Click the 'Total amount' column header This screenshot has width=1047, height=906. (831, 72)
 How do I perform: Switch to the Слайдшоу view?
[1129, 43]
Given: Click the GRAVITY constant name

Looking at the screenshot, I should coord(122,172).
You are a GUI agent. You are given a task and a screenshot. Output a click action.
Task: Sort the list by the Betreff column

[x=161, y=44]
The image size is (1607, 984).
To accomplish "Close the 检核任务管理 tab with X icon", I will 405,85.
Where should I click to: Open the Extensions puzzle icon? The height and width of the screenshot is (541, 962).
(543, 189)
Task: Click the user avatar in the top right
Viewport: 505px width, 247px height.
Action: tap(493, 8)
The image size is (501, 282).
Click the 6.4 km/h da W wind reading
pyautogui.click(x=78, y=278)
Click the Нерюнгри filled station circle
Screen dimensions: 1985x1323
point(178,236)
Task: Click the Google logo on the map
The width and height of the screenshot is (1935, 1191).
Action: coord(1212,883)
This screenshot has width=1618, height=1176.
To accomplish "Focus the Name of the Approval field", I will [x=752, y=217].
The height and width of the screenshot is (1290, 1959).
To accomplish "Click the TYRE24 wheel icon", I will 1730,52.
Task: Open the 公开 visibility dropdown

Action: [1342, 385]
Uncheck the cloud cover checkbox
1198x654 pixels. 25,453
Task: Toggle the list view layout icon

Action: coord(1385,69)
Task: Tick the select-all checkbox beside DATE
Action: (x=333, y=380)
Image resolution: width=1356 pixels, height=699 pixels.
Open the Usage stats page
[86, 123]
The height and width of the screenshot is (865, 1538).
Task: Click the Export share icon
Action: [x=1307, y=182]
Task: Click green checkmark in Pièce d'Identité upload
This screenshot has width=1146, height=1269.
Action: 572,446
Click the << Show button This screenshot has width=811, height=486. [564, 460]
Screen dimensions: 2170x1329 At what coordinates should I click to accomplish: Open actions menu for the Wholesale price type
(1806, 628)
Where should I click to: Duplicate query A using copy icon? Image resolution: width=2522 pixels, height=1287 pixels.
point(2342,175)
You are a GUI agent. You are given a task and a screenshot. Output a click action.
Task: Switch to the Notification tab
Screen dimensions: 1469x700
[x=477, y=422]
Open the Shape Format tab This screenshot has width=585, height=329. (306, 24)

* What this task involves: All the entries should be written out again precisely.

* Solution to the problem:
Click the 'Total amount' column header This screenshot has width=1047, height=906. (831, 72)
 How do I perform: Switch to the Слайдшоу view?
[1129, 43]
Given: Click the GRAVITY constant name

Looking at the screenshot, I should coord(122,172).
You are a GUI agent. You are given a task and a screenshot. Output a click action.
Task: Sort the list by the Betreff column

[x=161, y=44]
The image size is (1607, 984).
To accomplish "Close the 检核任务管理 tab with X icon", I will 405,85.
Where should I click to: Open the Extensions puzzle icon? The height and width of the screenshot is (541, 962).
(543, 189)
Task: Click the user avatar in the top right
Viewport: 505px width, 247px height.
Action: tap(493, 8)
The image size is (501, 282).
Click the 6.4 km/h da W wind reading
pyautogui.click(x=78, y=278)
Click the Нерюнгри filled station circle
Screen dimensions: 1985x1323
point(178,236)
Task: Click the Google logo on the map
The width and height of the screenshot is (1935, 1191).
Action: coord(1212,883)
This screenshot has width=1618, height=1176.
To accomplish "Focus the Name of the Approval field", I will [x=752, y=217].
The height and width of the screenshot is (1290, 1959).
To accomplish "Click the TYRE24 wheel icon", I will 1730,52.
Task: Open the 公开 visibility dropdown

Action: [1342, 385]
Uncheck the cloud cover checkbox
1198x654 pixels. 25,453
Task: Toggle the list view layout icon

Action: coord(1385,69)
Task: Tick the select-all checkbox beside DATE
Action: (x=333, y=380)
Image resolution: width=1356 pixels, height=699 pixels.
Open the Usage stats page
[86, 123]
The height and width of the screenshot is (865, 1538).
Task: Click the Export share icon
Action: [x=1307, y=182]
Task: Click green checkmark in Pièce d'Identité upload
This screenshot has width=1146, height=1269.
Action: 572,446
Click the << Show button This screenshot has width=811, height=486. [564, 460]
Screen dimensions: 2170x1329 At what coordinates should I click to accomplish: Open actions menu for the Wholesale price type
(1806, 628)
Where should I click to: Duplicate query A using copy icon? Image resolution: width=2522 pixels, height=1287 pixels.
point(2342,175)
You are a GUI agent. You are given a task and a screenshot. Output a click action.
Task: Switch to the Notification tab
Screen dimensions: 1469x700
[x=477, y=422]
Open the Shape Format tab This screenshot has width=585, height=329. (306, 24)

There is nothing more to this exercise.